Mechanical and Fretting Wear Behavior of Novel (W,Ti)C–Co cermets

Abstract

In an effort to refine the composition and properties of existing hard metals, (W,Ti)C–20 wt% Co cermets have been developed. The present research reports the mechanical and tribological properties of these novel materials. Single‐step as well as two‐stage and three‐stage sintering experiments were conducted on the cermets, processed from the (W,Ti)C solid solution powders. For property comparison, premixed WC/TiC powders were used to fabricate a reference (W,Ti)C–20 wt% Co cermet material. Higher sintered density (9.57 g/cm3) as well as better elastic modulus (467 GPa) and hardness (∼17 GPa) were obtained after three‐stage sintering of solid solution powders.

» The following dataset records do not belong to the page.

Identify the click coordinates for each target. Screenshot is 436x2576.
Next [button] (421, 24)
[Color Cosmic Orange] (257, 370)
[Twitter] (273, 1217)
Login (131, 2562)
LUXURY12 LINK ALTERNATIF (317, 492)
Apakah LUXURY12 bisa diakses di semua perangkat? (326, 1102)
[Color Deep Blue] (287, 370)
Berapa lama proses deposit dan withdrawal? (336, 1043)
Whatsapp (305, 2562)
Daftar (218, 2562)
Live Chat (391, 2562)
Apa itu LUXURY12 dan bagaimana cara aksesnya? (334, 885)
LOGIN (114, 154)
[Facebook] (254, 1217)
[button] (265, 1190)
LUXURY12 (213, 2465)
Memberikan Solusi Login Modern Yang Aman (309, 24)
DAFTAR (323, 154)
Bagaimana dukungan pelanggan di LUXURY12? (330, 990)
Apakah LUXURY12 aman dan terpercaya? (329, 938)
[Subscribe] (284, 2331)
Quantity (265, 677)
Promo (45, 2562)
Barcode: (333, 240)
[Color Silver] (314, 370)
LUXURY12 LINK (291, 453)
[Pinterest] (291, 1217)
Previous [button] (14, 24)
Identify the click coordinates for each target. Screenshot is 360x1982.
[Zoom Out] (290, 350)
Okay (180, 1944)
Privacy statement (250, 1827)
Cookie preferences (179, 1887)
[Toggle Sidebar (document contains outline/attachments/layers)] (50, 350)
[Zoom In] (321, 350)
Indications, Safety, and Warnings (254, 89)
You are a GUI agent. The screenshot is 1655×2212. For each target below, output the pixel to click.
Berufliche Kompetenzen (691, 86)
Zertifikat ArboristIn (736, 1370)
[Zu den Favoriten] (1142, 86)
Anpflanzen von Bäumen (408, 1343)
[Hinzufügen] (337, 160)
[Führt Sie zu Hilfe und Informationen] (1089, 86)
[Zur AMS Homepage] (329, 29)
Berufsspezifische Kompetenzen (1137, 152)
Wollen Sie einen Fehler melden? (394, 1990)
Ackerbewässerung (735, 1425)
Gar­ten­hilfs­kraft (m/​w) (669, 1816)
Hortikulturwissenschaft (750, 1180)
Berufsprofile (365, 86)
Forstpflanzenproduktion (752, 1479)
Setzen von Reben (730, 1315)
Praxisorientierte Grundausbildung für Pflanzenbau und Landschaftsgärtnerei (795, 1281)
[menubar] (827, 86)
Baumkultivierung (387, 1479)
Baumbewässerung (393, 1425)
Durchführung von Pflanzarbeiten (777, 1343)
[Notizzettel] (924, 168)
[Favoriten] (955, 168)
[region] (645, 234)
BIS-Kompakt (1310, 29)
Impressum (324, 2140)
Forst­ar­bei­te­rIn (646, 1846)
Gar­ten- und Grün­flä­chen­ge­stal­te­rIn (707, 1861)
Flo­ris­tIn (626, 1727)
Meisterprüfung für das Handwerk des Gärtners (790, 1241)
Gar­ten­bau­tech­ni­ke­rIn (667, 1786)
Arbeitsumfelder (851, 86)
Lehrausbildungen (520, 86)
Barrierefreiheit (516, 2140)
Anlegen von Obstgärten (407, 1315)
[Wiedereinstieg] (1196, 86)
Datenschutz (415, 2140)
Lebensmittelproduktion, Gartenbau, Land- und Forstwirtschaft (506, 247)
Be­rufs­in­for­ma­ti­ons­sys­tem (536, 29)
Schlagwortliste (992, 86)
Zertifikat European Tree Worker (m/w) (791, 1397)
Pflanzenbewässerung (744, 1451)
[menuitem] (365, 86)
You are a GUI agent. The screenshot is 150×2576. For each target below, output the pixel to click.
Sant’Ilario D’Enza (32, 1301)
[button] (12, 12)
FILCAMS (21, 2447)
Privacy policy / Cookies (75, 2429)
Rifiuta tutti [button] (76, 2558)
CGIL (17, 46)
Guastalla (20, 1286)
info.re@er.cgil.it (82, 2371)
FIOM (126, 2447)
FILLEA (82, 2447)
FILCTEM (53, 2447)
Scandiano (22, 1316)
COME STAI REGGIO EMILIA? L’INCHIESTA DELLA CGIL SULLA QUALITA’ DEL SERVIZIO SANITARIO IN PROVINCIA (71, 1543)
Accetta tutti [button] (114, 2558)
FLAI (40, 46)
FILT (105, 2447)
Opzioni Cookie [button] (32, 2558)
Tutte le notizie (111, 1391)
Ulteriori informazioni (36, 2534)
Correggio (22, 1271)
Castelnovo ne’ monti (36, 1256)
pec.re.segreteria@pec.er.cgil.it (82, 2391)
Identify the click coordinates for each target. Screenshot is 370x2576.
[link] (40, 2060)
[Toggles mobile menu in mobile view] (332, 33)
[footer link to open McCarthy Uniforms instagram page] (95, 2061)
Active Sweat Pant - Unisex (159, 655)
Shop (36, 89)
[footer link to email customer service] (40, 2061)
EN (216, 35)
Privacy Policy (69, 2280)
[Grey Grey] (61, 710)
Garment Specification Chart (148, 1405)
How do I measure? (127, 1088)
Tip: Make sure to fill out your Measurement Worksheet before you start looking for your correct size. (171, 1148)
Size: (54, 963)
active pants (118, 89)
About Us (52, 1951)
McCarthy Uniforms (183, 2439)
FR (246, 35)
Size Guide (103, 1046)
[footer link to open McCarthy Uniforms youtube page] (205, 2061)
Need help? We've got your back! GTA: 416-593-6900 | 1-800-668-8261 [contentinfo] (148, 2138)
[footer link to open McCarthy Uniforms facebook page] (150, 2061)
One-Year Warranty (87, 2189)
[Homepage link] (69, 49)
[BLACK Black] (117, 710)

In order to evaluate the tribological properties, the fretting wear experiments (mode I, linear relative tangential displacement) were performed against bearing steel for varying normal load in the range of 2–10 N. The experimental results reveal that the steady‐state coefficient of friction (COF) varies between 0.50 and 0.65, and a lower COF is recorded at 10 N load for cermets processed from solid solution powders. Under varying tribological conditions, the cermets sintered from solid solution powders exhibit low wear depth (∼1–4 μm) and lower wear rate (7 × 10−7–18 × 10−7 mm3·(N·m)−1 when compared with cermet prepared from the premixed WC/TiC starting powders (wear rate ∼14 × 10−7–22 × 10−7 mm3·(N·m)−1). The wear rate data are critically evaluated based on the phenomenological models. Broadly, abrasive wear is the dominant wear mechanism, and limited contribution from localized spalling of tribolayer and tribochemical wear was also observed.